If you count the pre-release adventures, there are 20 5e products in just over two years:
3 pre release modules
3 core books (no idea why the PH is on the page twice)
1 starter set
2 DM screens
5 hard back modules
1 module supplement (supposedly there are actual player options here)
1 sword coast adventure guide (some reprints of website articles + a refluff of standard FR shit)
1 set of fake tarot cards for the NotGypsies of Ravenloft (which ties to the Curse of Strahd 'adventure')
1 seriously a coloring book
1 this young adults thing, part of a series rezzed for no reason
1 Volo's monster thing, which is a weird mix of old school fluff and stat blocks
And a fair amount of digging (looking at the back cover on amazon) will reveal that many of the modules and the Sword coast book weren't even produced in house. Which means that in the over two years since the launch of the new edition, the WotC D&D team has managed to produce maybe 7 books and two DM screens.
But wait, lets break those down
Curse of Strahd- actually done in house
Volo's Guide to Monsters- apparently in house
Storm King's Thunder- lacking other evidence, in house
SKT DM Screen- GaleForce9
Sword Coast Adventures, Green Ronin
Out of the Abyss, Green Ronin
Princes of the Apocalypse, Sasquatch Game Studio
Companion to PotA- not actually a product, but a free download
Rise of Tiamat, Kobold Press.
So actually, they manage to do 3 books and a DM screen. That is sum total of WotC products for 5e beyond the core books and starter set, and Curse, Storm King were earlier this year, and Volo's Guide comes out next month.
This really is vaporware edition- it has gotten less support and less product than anything since the original pamphlets. And I'm not even 100% certain about that.
Whatever marketing strategy or business plan they've got, it barely includes making products to sell, or developing 5e as anything. 1st and 2nd spammed the shit out of everything, BECMI had Mystara and the slew of gazetteers , 3rd was a complex web of products, licenses and spinoffs to drag people in. 4th burned really hot before it flamed out. 5e is basically.... nothing. No character, no support, no indication that anyone gives a shit. Instead they're recycling shitty ideas that didn't do well in the early 90s under TSR. Really, 2016 is going to be the year of Strahd, Volo and roughly the fourth or fifth attempt at a shitty 'tarot' card deck for D&D? Mearls and company should be amazingly embarrassed to even think that this would sell.
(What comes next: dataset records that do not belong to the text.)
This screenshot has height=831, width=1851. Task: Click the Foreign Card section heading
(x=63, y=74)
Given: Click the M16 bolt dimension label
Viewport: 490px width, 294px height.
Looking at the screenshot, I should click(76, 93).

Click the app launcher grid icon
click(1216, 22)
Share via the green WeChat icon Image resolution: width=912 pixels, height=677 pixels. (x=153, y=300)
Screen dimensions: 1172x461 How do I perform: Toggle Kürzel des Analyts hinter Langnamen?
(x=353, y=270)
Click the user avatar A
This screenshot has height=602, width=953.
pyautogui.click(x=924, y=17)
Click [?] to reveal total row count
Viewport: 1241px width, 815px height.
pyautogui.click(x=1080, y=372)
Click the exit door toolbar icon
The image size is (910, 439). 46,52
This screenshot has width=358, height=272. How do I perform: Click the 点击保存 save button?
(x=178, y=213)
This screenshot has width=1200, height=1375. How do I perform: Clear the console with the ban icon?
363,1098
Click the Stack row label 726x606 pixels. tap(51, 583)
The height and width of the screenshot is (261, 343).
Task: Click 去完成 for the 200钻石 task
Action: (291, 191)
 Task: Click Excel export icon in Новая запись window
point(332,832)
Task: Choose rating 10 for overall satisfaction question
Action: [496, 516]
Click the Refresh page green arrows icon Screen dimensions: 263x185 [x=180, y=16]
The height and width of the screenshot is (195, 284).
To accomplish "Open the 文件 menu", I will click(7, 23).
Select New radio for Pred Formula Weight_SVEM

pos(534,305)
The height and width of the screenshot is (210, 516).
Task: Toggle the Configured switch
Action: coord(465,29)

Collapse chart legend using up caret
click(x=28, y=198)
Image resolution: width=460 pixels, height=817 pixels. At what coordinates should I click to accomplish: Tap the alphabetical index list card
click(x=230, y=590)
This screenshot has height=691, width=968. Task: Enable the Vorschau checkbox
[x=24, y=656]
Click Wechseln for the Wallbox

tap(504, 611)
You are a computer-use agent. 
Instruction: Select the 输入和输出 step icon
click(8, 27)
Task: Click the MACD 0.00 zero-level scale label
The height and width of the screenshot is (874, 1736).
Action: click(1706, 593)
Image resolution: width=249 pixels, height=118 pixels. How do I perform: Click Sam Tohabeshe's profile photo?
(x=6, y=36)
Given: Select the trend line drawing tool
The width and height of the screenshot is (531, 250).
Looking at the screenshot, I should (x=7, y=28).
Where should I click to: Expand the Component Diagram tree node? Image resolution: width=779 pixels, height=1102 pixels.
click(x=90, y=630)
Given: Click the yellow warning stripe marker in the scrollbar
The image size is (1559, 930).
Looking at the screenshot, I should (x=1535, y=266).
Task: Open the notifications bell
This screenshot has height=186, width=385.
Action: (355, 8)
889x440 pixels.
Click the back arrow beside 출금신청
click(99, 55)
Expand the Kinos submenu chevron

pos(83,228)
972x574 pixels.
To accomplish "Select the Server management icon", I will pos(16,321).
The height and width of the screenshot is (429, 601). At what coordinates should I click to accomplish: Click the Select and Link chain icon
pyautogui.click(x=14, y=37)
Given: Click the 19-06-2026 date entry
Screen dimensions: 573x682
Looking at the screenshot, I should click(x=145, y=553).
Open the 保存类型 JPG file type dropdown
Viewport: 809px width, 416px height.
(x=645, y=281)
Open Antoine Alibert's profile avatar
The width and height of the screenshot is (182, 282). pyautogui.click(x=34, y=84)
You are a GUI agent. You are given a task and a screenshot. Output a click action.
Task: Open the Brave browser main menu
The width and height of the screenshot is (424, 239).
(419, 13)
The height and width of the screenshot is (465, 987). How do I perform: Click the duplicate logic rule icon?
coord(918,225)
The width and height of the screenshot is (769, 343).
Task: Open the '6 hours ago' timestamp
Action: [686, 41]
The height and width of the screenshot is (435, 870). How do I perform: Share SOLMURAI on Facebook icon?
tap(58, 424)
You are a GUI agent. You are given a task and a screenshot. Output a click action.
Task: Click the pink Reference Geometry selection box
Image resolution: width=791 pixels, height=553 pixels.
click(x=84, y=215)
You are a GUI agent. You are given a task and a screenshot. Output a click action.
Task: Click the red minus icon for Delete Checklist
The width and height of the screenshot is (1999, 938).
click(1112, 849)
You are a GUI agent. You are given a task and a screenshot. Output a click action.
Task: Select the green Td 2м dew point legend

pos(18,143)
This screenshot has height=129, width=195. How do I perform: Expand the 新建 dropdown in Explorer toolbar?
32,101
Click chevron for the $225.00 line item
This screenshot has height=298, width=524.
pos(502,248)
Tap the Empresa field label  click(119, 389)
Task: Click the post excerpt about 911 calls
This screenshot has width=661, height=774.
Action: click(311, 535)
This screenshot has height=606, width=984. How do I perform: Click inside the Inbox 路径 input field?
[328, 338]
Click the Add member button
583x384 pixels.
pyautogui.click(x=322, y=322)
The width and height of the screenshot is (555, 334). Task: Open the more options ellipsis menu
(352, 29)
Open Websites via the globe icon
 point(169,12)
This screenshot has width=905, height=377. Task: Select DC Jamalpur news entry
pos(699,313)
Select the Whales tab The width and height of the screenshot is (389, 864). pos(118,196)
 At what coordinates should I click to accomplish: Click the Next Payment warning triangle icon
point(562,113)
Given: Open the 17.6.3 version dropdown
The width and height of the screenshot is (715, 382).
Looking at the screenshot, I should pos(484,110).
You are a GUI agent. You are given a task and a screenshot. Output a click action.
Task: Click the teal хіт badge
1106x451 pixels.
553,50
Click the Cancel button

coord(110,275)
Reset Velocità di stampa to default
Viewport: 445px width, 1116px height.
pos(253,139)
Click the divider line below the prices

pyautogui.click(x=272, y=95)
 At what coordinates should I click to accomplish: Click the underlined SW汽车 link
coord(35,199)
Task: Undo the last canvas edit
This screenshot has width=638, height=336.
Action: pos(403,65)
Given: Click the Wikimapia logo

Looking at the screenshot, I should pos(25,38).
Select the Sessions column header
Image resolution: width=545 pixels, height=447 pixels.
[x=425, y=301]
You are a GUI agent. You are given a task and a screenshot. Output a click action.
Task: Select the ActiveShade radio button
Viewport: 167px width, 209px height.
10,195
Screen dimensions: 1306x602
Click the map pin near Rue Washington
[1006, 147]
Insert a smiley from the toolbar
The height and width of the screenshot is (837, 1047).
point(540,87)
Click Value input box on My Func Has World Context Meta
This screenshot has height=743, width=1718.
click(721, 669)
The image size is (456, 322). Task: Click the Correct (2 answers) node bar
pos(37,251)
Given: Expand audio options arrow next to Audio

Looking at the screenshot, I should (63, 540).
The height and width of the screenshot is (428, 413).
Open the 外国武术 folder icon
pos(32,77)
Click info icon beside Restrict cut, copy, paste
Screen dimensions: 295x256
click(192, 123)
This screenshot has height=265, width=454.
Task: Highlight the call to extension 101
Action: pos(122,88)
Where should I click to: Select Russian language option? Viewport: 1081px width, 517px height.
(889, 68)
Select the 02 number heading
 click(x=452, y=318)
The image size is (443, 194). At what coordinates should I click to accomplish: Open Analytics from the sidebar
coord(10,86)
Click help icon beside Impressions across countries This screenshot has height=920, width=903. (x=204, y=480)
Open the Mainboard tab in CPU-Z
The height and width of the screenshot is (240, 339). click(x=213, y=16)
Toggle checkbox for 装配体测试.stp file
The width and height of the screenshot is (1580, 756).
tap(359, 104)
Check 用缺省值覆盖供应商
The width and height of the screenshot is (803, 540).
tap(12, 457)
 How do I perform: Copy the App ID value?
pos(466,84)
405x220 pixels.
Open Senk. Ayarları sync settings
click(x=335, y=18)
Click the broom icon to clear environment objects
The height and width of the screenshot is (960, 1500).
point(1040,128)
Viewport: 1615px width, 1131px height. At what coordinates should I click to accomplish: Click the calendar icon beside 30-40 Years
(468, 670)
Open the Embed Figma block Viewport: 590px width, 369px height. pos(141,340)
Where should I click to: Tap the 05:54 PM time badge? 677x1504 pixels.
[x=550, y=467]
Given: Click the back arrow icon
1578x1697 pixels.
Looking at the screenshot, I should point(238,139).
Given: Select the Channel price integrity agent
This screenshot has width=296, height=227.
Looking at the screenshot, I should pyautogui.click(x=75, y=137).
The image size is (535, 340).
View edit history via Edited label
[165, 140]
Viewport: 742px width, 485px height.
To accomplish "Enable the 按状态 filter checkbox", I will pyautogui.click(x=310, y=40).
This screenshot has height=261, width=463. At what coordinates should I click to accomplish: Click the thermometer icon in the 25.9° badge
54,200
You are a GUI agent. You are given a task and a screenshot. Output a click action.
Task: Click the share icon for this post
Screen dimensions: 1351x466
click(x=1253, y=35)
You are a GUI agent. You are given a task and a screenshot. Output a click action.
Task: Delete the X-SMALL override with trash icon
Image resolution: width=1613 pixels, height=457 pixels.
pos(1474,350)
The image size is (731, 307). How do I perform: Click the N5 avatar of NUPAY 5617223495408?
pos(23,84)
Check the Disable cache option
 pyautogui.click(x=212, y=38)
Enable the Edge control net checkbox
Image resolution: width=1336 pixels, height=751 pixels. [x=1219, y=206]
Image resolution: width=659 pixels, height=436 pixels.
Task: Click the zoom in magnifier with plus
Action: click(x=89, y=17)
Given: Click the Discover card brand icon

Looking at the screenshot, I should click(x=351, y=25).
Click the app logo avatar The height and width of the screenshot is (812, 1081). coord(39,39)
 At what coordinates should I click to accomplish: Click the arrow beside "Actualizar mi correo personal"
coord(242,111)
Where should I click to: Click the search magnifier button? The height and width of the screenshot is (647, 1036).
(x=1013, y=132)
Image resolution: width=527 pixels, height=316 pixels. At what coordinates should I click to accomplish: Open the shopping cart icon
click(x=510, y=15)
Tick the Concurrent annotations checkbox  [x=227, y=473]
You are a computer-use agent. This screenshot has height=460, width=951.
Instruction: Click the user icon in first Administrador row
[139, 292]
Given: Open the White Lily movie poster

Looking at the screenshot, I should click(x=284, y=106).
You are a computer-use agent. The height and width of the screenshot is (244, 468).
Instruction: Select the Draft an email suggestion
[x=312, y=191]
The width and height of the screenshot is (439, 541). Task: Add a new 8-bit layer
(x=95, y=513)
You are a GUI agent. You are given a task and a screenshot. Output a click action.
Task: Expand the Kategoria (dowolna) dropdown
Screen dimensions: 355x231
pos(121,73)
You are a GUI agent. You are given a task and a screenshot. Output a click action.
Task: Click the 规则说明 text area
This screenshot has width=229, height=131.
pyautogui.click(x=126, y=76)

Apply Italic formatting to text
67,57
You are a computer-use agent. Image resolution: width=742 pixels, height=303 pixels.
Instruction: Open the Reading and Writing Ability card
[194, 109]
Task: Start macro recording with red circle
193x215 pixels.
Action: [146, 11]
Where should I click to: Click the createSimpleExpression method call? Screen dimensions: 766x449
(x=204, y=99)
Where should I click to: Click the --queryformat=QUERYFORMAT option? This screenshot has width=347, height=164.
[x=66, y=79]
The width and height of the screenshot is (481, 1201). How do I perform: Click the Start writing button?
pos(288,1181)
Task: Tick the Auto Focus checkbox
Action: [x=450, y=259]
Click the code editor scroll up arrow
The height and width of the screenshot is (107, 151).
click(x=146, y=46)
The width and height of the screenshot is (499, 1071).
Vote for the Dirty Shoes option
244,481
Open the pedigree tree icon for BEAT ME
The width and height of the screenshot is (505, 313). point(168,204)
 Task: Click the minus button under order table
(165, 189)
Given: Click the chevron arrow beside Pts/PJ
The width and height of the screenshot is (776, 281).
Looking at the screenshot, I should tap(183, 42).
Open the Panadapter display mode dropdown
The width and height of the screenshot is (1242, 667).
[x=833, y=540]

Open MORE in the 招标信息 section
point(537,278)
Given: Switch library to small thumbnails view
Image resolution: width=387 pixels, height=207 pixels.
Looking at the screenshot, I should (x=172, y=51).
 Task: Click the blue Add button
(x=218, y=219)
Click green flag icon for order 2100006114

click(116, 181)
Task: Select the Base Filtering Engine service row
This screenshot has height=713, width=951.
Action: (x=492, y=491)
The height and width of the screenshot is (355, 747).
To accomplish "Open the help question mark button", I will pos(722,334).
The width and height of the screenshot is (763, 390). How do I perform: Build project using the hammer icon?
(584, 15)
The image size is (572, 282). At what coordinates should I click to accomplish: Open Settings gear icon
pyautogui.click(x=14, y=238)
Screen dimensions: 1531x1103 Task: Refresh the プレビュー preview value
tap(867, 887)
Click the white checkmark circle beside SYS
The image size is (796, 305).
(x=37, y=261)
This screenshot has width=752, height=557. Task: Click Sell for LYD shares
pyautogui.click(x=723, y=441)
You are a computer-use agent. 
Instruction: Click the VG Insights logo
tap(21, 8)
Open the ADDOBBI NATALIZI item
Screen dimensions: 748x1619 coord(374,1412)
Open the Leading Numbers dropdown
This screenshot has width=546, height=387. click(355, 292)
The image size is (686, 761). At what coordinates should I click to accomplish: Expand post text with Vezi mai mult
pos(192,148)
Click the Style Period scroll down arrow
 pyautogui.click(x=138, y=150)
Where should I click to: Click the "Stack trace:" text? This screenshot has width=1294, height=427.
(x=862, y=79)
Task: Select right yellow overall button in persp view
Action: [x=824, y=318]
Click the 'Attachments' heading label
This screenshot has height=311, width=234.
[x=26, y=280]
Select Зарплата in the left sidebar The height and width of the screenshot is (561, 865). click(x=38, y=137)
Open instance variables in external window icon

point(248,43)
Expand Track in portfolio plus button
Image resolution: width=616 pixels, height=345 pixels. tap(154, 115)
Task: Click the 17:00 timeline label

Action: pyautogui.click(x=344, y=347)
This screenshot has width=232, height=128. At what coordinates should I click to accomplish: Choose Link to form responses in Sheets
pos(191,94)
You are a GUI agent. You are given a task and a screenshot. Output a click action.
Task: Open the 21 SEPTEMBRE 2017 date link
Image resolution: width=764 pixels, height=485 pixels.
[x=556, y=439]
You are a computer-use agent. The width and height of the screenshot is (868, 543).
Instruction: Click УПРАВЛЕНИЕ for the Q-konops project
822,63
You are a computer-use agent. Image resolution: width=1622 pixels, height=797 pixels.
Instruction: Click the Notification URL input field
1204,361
And that is the point, really. The existence of an actual business plan seems to be shrouded in mystery, if not non-existence. Weren't there supposed to be a shitload of modular options that would just plug into the ruleset? Yeah, it was obviously bullshit at the time, but they didn't even try. Just subcontracted some crap, then turned to recycling the failures of the 90s.